Set exercise:
Rewrite the items below with "forward navigation arrow" replaced by "back navigation arrow" and nothing else changed. Leave the pictures out.

## begin Data listing

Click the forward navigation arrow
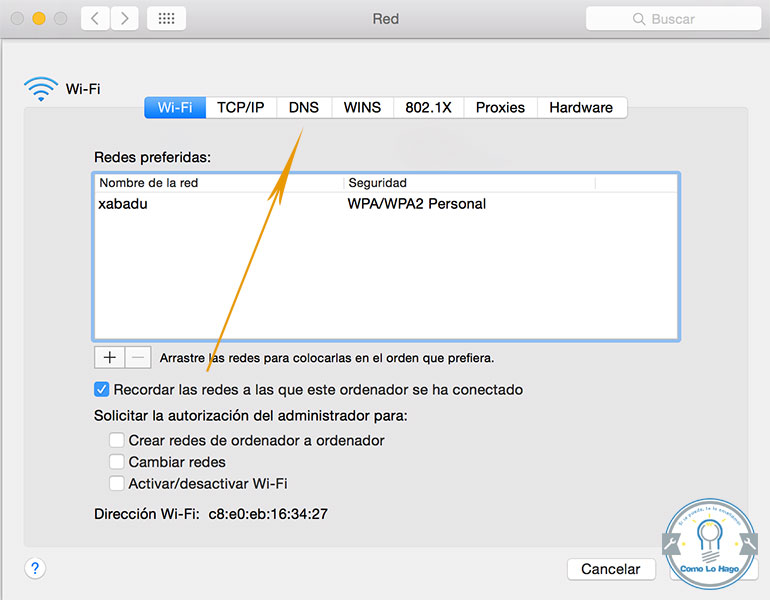770x600 pixels. click(x=125, y=18)
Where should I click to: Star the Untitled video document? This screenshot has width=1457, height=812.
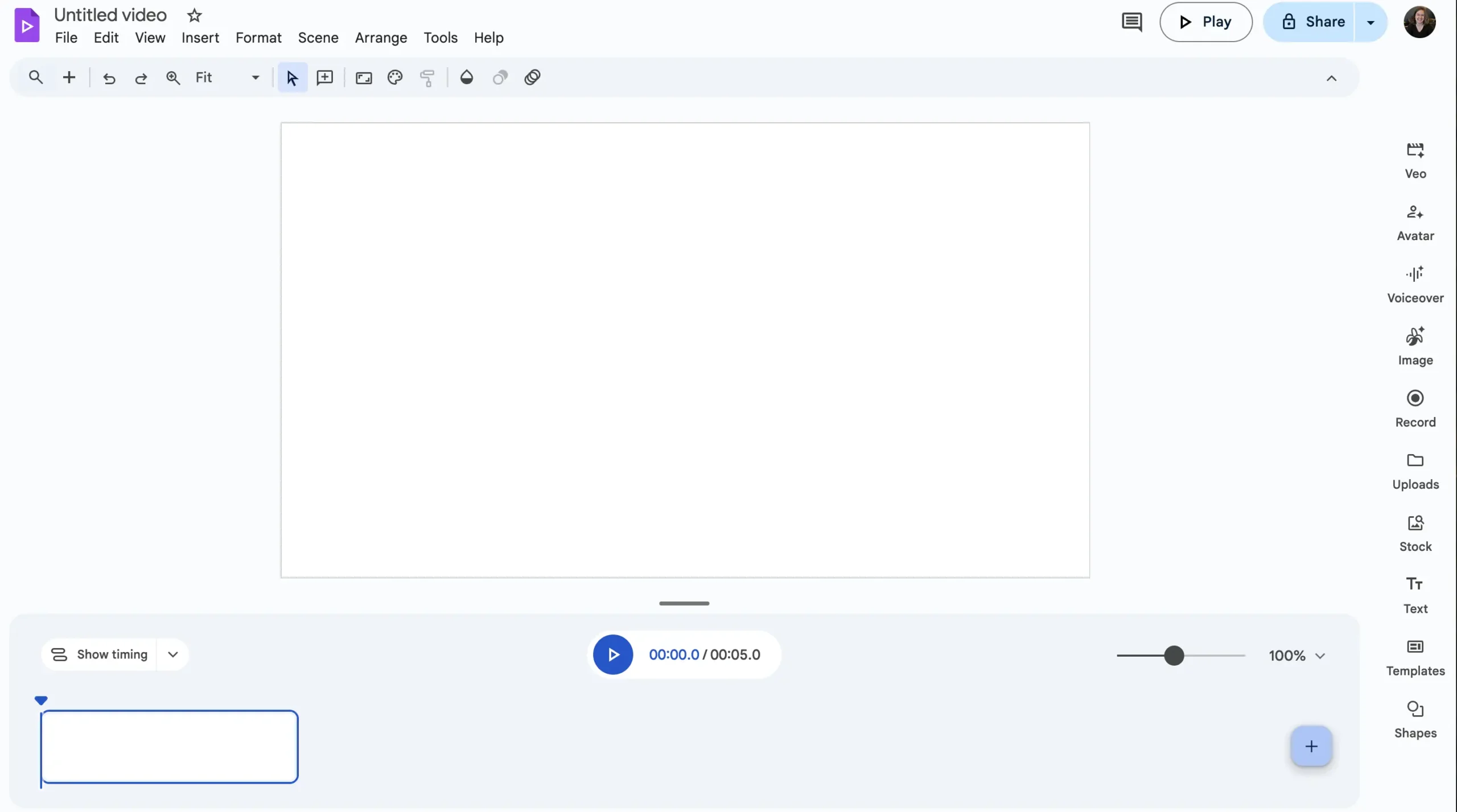pos(195,15)
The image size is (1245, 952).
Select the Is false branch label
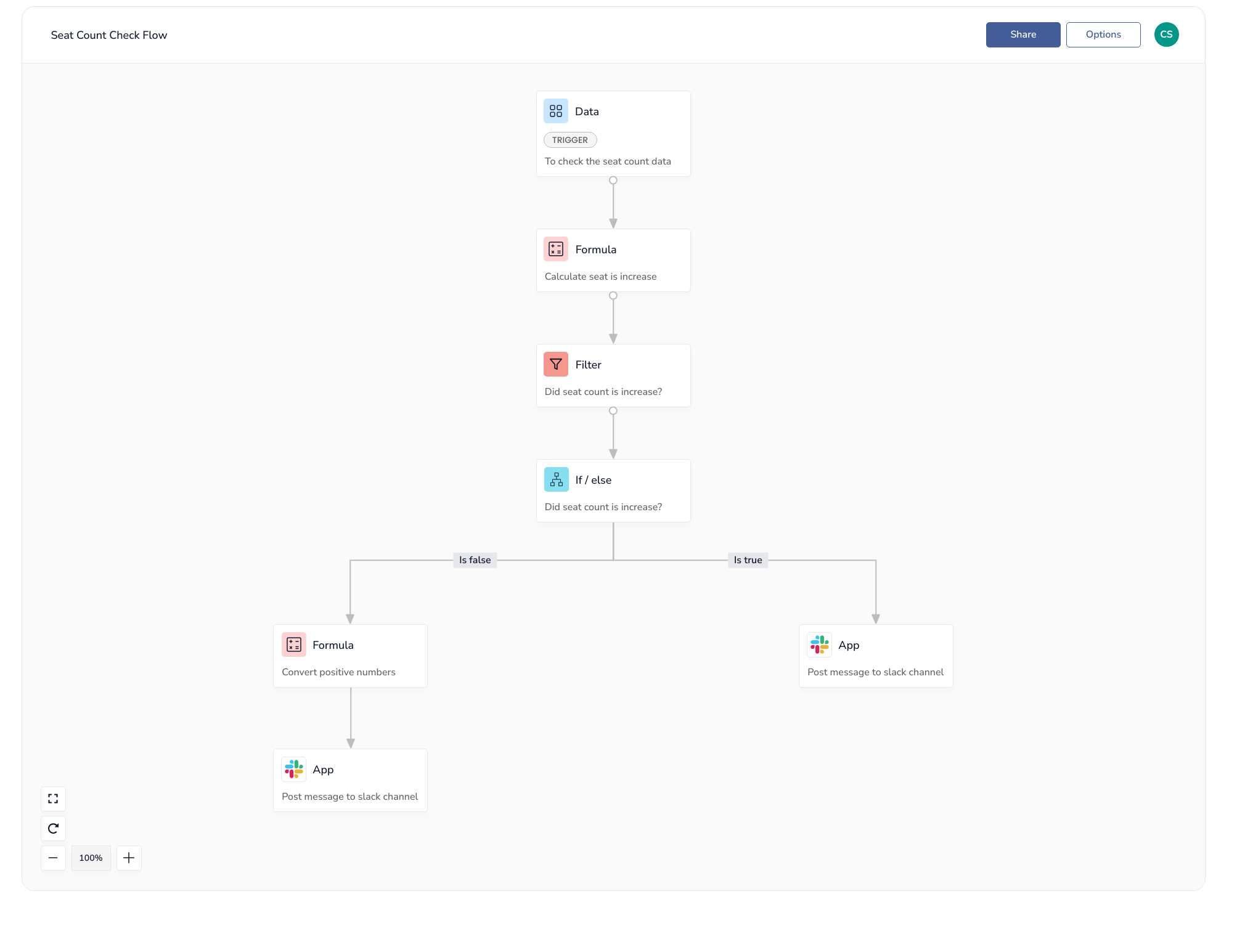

## end Data listing

Task solution:
Click the back navigation arrow
770x600 pixels. click(x=125, y=18)
Where should I click to: Star the Untitled video document? This screenshot has width=1457, height=812.
pos(195,15)
The image size is (1245, 952).
Select the Is false branch label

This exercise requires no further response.